These comments came at Sunday’s Freedom Partners forum, organized by conservative billionaires Charles and David Koch to give GOP candidates a chance to strut their stuff. In that setting, I suppose, reality-based rhetoric would be too much to hope for.
For the record, let’s take a moment to deal with the above-quoted blather, which is typical of the lines of “argument” from the multitudinous GOP field. To claim there is no atmospheric warming, Cruz cherry-picks one set of satellite measurement data – paying no attention to other data sets, which show continued warming – and chooses 1998 as a starting point, which was an obvious outlier.

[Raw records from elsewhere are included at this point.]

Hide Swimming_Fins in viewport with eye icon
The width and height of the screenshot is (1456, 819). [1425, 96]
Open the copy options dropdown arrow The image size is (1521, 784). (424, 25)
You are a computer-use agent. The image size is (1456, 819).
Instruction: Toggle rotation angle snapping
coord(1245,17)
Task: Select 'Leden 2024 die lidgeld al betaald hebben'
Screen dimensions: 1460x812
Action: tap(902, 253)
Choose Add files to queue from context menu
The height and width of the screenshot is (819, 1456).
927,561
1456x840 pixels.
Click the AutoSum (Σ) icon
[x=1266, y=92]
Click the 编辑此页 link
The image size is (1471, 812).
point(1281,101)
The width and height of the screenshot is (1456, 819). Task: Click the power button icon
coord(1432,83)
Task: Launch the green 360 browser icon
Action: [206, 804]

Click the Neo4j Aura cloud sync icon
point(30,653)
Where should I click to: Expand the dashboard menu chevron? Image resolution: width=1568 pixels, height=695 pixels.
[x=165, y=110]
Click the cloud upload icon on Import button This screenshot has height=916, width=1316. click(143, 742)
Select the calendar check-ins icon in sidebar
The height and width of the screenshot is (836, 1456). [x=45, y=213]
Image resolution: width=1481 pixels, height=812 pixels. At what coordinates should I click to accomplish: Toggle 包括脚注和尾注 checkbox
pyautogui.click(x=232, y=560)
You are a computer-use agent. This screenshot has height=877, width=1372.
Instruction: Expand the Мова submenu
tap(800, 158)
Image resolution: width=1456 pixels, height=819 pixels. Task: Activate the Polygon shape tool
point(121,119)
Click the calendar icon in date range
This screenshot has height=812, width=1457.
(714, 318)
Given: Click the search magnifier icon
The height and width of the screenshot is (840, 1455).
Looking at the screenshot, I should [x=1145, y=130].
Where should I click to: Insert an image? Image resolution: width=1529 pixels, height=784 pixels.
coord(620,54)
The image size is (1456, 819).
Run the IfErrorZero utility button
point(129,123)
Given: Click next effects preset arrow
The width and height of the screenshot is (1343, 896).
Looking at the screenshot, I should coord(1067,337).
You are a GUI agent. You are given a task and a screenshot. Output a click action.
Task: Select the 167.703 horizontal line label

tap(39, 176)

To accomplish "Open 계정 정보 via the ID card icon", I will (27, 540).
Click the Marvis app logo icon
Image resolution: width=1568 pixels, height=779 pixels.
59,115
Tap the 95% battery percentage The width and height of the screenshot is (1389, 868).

Any graph of yearly global temperatures forms a saw-tooth pattern, but the overall trend is unambiguously upward. Cruz and other climate-change deniers ignore the fact that nine of the 10 hottest years on record have occurred since the turn of the century – the one exception being 1998.
Rubio claims the new carbon rules will be too expensive for consumers, but he seems not to know that utility companies are already moving away from coal, which releases more carbon dioxide than other fuels such as natural gas. The Obama administration has estimated that electricity prices might rise 4.9 percent by 2020 – a small price to pay given the stakes.
As for Bush’s claim that the regulations are unconstitutional, the Supreme Court ruled last year that the Environmental Protection Agency has the authority under the Clean Air Act to regulate carbon emissions by power plants, factories and other polluting facilities.
The rest of the GOP field ranges from hopeless to hapless on the issue. Front-runner Donald Trump – I can’t believe I wrote those words, but that’s what he is – firmly belongs in the former camp. He has called global warming a “hoax” and once said the whole idea “was created by and for the Chinese in order to make U.S. manufacturing noncompetitive.” Trump has also cited cold winter weather in the United States as “evidence.”
Of the other candidates, Ohio Gov. John Kasich, New Jersey Gov. Chris Christie, former New York Gov. George Pataki and businesswoman Carly Fiorina have all at times acknowledged the scientific consensus on climate change but hemmed and hawed about what, if any, action to take.
Rick Santorum joins Trump and Cruz in full denial. The rest – Scott Walker, Mike Huckabee, Rick Perry, Rand Paul, Bobby Jindal, Ben Carson and Jim Gilmore – either aren’t sure warming is taking place or don’t know if humans are causing it.
Democrats Hillary Clinton and Bernie Sanders both promise even tougher action against climate change than Obama has taken. This is a big reason why elections matter.